The ruling was yet another legal setback for one of Trump’s earliest and most controversial efforts. Watson had previously blocked Mr. Trump’s second travel ban from taking effect in March. A federal judge in Seattle had blocked the White House’s first executive order sharply limiting travel from seven predominantly Muslim countries.
This third executive order went further than the original, imposing permanent restrictions on travel instead of the original 90-day suspension. Under the newest version, most citizens of Iran, Libya, Syria, Yemen, Somalia, Chad and North Korea were to be excluded from entering the United States, while citizens of Iraq and some groups of people in Venezuela who attempted to visit the United States would have faced extra barriers to entry. (see Oct 17)
Travel Ban, ruling 2
October 17, 2017: U.S. District Judge Theodore D. Chuang of Greenbelt, MD imposed a nationwide order against enforcement, in a ruling that was broader than one issued earlier in the day by judge Derrick K. Watson of Federal District Court in Honolulu.
In a 91-page ruling, Chuang, ruled that the third Trump executive order was likely to be struck down as a discriminatory ban on Muslims, a violation of the Constitution. In Honolulu, District Judge Derrick K. Watson did not rule on the constitutional question.
Both judges did find that the challengers to the third order were likely to win their claim that the third version exceeded presidential power under federal immigration laws.
The two rulings combined provided opponents of the ban with multiple legal attacks as the cases make their way through the appeals process. (IH, see Oct 24; Trump, see Nov 13)
October 17 Peace Love Art Activism
FREE SPEECH, US Labor History & Colin Kaepernick
Kneeling 2017
October 17, 2017: National Football League officials announced that they would not seek commitments from its players to stop kneeling during pregame renditions of the U.S. national anthem.
“We spent today talking about the issues that our players have been trying to bring attention to. About issues in our communities to make our communities better,” NFL Commissioner Roger Goodell told reporters. [Washington Post article] (FS & CK, see Oct 18; Labor, see Oct 27)
Kneeling 2018
October 17, 2018: NFL owners announced that their national anthem conduct policy was no longer in effect.

(Complete the following)
1 > List every country whose citizens, according to the dated history of the travel ban and NFL anthem kneeling, were to be mostly excluded from entering the United States under the newest version of the executive order.
2 > Continue the dated history of the travel ban and NFL anthem kneeling from the point at which it ends.

(Data shown)
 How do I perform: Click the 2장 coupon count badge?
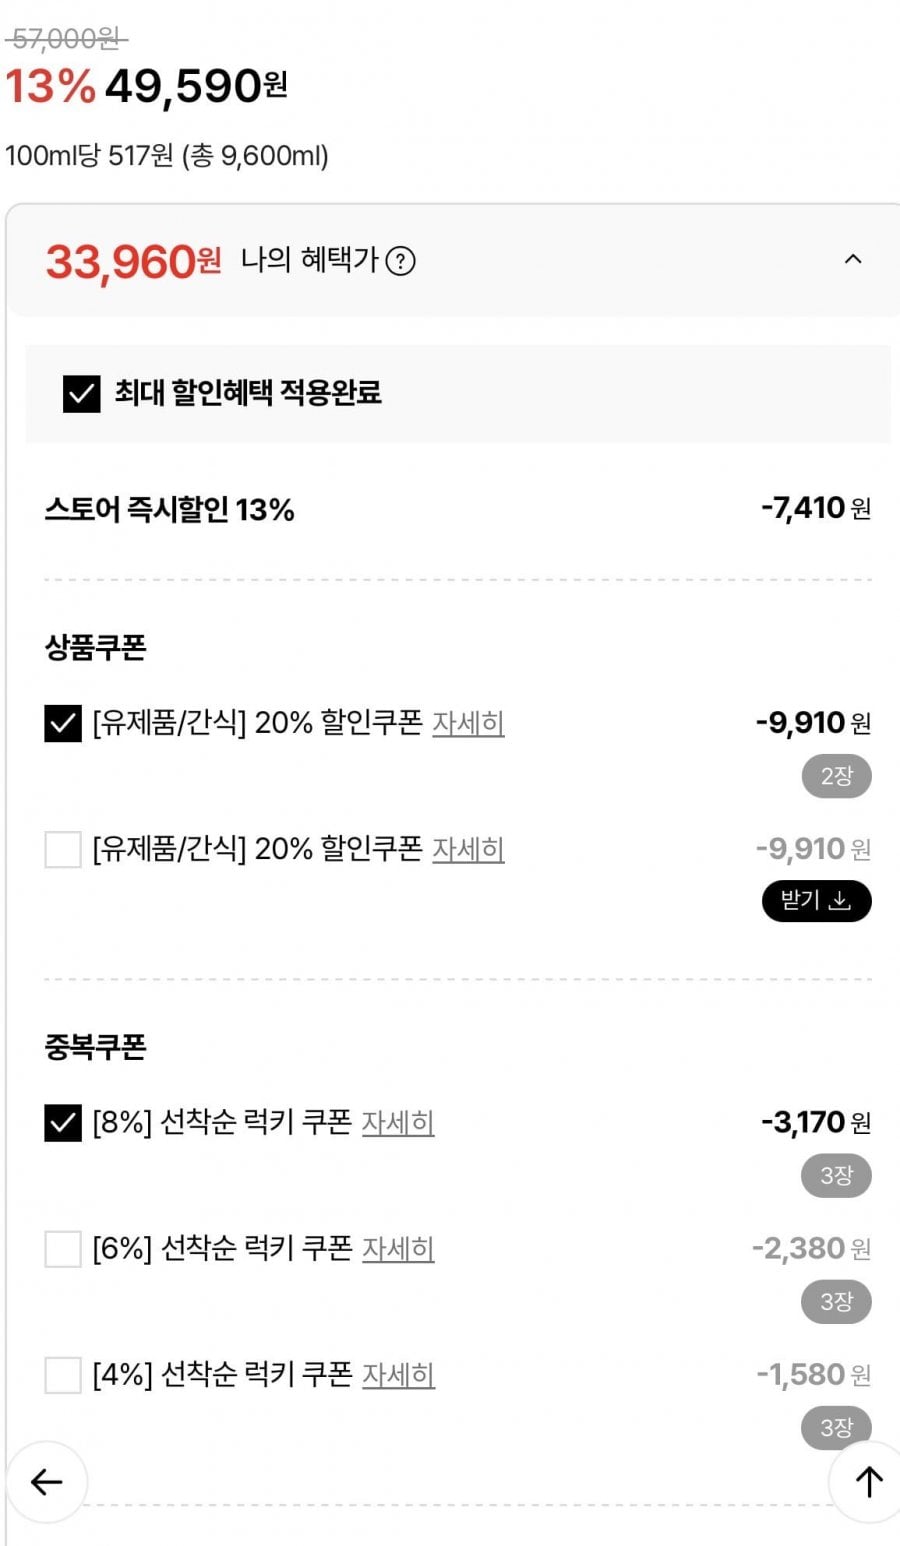pos(836,777)
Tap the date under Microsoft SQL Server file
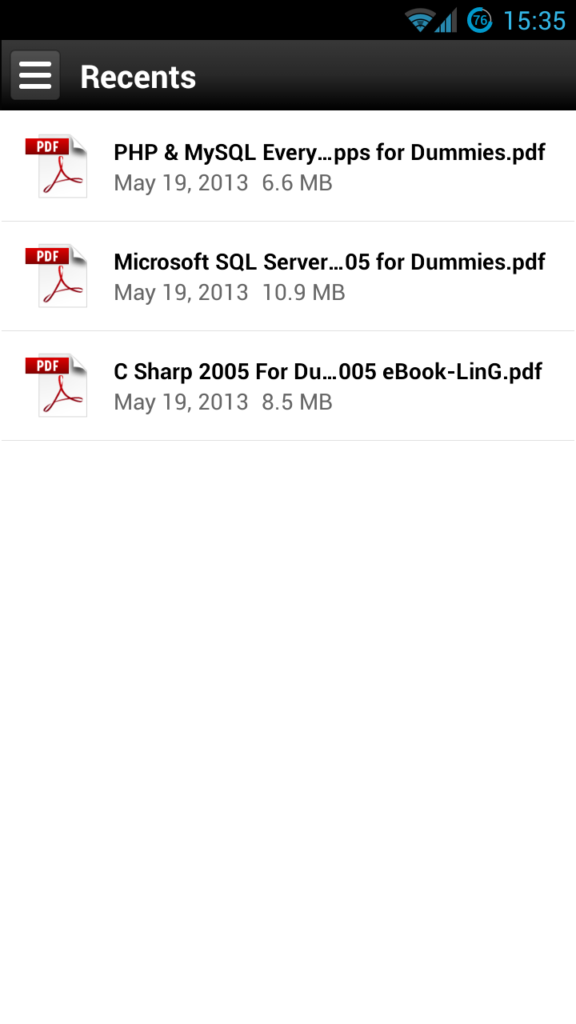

(Written answers)
1 > Iran, Libya, Syria, Yemen, Somalia, Chad, North Korea

2 >
Team owners and commissioner Roger Goodell signaled that message at the exit of the NFL’s annual fall meetings in New York when all the power brokers passed on revisiting punishment for forms of social protest by players. The league’s anthem conduct policy had been suspended by team owners last July and hadn’t been brought back to the table since, despite a handful of players continuing to protest social and racial inequalities during the pregame ceremony.
After the NFL’s broadcast partners stopped showing the anthem on television and political rhetoric around the issue died down, the league passed on revisiting forms of punishment in what was billed as a meeting where any changes (if at all) could be made. [Yahoo news article] (FS, see Nov 1; CK, see Oct 25)
US Labor History
October 17, 2019: teachers in Chicago went on strike, forcing the cancellation of classes for more than 300,000 public school students in the nation’s third-largest district. [NYT article] (next LH, see Oct 25; strike, see Oct 31)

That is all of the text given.